## SUPPLIED RECORDS:
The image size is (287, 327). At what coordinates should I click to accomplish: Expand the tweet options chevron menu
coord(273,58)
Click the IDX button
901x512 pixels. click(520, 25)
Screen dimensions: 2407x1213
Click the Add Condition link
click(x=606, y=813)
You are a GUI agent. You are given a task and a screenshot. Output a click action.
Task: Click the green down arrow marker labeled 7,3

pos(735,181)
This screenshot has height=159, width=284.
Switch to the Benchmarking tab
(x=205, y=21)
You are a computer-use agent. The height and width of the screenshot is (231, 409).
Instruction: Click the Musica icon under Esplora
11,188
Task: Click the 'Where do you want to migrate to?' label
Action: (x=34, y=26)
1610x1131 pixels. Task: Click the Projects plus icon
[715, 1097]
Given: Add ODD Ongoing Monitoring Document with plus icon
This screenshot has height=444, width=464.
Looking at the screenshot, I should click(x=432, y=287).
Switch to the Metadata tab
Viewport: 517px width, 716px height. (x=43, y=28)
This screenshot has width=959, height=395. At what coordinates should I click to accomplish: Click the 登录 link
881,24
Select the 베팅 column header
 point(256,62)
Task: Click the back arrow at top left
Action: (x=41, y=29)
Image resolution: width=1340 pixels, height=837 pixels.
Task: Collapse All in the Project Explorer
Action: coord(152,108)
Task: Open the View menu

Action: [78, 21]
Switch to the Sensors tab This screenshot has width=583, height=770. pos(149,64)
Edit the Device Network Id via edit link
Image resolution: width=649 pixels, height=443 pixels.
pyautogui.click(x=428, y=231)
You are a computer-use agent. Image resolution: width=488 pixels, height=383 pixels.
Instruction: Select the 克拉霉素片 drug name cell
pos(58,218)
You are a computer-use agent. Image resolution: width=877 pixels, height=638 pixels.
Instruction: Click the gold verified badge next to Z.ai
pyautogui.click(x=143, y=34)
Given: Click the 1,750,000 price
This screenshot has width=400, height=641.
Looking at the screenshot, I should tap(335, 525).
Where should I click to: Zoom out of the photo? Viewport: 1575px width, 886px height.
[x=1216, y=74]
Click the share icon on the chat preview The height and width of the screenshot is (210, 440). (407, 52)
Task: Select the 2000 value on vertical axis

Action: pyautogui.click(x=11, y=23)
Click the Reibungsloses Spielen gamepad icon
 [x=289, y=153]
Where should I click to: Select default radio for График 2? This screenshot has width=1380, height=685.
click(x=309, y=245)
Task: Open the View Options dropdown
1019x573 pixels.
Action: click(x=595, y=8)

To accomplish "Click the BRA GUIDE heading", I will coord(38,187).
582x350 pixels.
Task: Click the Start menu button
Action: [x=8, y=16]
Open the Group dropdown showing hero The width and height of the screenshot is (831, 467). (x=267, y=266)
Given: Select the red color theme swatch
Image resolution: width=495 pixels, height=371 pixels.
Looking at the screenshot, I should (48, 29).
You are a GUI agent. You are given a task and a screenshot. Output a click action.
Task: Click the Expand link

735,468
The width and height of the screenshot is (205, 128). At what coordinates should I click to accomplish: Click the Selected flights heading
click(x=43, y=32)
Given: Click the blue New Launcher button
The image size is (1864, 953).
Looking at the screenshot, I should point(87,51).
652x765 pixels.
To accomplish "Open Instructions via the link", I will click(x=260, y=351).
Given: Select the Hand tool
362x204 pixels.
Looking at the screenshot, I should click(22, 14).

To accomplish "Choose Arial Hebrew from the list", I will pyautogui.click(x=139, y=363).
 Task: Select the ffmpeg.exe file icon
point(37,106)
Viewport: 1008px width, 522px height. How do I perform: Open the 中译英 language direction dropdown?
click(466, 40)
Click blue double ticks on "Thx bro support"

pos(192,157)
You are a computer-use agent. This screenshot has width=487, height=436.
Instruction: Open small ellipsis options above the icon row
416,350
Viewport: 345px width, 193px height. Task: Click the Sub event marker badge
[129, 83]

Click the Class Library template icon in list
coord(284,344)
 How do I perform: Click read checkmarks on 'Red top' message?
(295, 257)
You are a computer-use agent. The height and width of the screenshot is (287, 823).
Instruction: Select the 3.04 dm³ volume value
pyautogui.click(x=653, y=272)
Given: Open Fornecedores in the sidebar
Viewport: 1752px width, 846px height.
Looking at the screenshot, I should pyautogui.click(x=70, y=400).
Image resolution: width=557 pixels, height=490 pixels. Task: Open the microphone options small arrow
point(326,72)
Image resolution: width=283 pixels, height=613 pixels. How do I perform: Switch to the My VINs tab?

## WHAT TO PRODUCE:
Could you copy all of the lines above word for word, leaving every character unchanged?

## WORKED SOLUTION:
The image size is (287, 327). At what coordinates should I click to accomplish: Expand the tweet options chevron menu
coord(273,58)
Click the IDX button
901x512 pixels. click(520, 25)
Screen dimensions: 2407x1213
Click the Add Condition link
click(x=606, y=813)
You are a GUI agent. You are given a task and a screenshot. Output a click action.
Task: Click the green down arrow marker labeled 7,3

pos(735,181)
This screenshot has height=159, width=284.
Switch to the Benchmarking tab
(x=205, y=21)
You are a computer-use agent. The height and width of the screenshot is (231, 409).
Instruction: Click the Musica icon under Esplora
11,188
Task: Click the 'Where do you want to migrate to?' label
Action: (x=34, y=26)
1610x1131 pixels. Task: Click the Projects plus icon
[715, 1097]
Given: Add ODD Ongoing Monitoring Document with plus icon
This screenshot has height=444, width=464.
Looking at the screenshot, I should click(x=432, y=287).
Switch to the Metadata tab
Viewport: 517px width, 716px height. (x=43, y=28)
This screenshot has width=959, height=395. At what coordinates should I click to accomplish: Click the 登录 link
881,24
Select the 베팅 column header
 point(256,62)
Task: Click the back arrow at top left
Action: (x=41, y=29)
Image resolution: width=1340 pixels, height=837 pixels.
Task: Collapse All in the Project Explorer
Action: coord(152,108)
Task: Open the View menu

Action: [78, 21]
Switch to the Sensors tab This screenshot has width=583, height=770. pos(149,64)
Edit the Device Network Id via edit link
Image resolution: width=649 pixels, height=443 pixels.
pyautogui.click(x=428, y=231)
You are a computer-use agent. Image resolution: width=488 pixels, height=383 pixels.
Instruction: Select the 克拉霉素片 drug name cell
pos(58,218)
You are a computer-use agent. Image resolution: width=877 pixels, height=638 pixels.
Instruction: Click the gold verified badge next to Z.ai
pyautogui.click(x=143, y=34)
Given: Click the 1,750,000 price
This screenshot has width=400, height=641.
Looking at the screenshot, I should tap(335, 525).
Where should I click to: Zoom out of the photo? Viewport: 1575px width, 886px height.
[x=1216, y=74]
Click the share icon on the chat preview The height and width of the screenshot is (210, 440). (407, 52)
Task: Select the 2000 value on vertical axis

Action: pyautogui.click(x=11, y=23)
Click the Reibungsloses Spielen gamepad icon
 [x=289, y=153]
Where should I click to: Select default radio for График 2? This screenshot has width=1380, height=685.
click(x=309, y=245)
Task: Open the View Options dropdown
1019x573 pixels.
Action: click(x=595, y=8)

To accomplish "Click the BRA GUIDE heading", I will coord(38,187).
582x350 pixels.
Task: Click the Start menu button
Action: [x=8, y=16]
Open the Group dropdown showing hero The width and height of the screenshot is (831, 467). (x=267, y=266)
Given: Select the red color theme swatch
Image resolution: width=495 pixels, height=371 pixels.
Looking at the screenshot, I should (48, 29).
You are a GUI agent. You are given a task and a screenshot. Output a click action.
Task: Click the Expand link

735,468
The width and height of the screenshot is (205, 128). At what coordinates should I click to accomplish: Click the Selected flights heading
click(x=43, y=32)
Given: Click the blue New Launcher button
The image size is (1864, 953).
Looking at the screenshot, I should point(87,51).
652x765 pixels.
To accomplish "Open Instructions via the link", I will click(x=260, y=351).
Given: Select the Hand tool
362x204 pixels.
Looking at the screenshot, I should click(22, 14).

To accomplish "Choose Arial Hebrew from the list", I will pyautogui.click(x=139, y=363).
 Task: Select the ffmpeg.exe file icon
point(37,106)
Viewport: 1008px width, 522px height. How do I perform: Open the 中译英 language direction dropdown?
click(466, 40)
Click blue double ticks on "Thx bro support"

pos(192,157)
You are a computer-use agent. This screenshot has width=487, height=436.
Instruction: Open small ellipsis options above the icon row
416,350
Viewport: 345px width, 193px height. Task: Click the Sub event marker badge
[129, 83]

Click the Class Library template icon in list
coord(284,344)
 How do I perform: Click read checkmarks on 'Red top' message?
(295, 257)
You are a computer-use agent. The height and width of the screenshot is (287, 823).
Instruction: Select the 3.04 dm³ volume value
pyautogui.click(x=653, y=272)
Given: Open Fornecedores in the sidebar
Viewport: 1752px width, 846px height.
Looking at the screenshot, I should pyautogui.click(x=70, y=400).
Image resolution: width=557 pixels, height=490 pixels. Task: Open the microphone options small arrow
point(326,72)
Image resolution: width=283 pixels, height=613 pixels. How do I perform: Switch to the My VINs tab?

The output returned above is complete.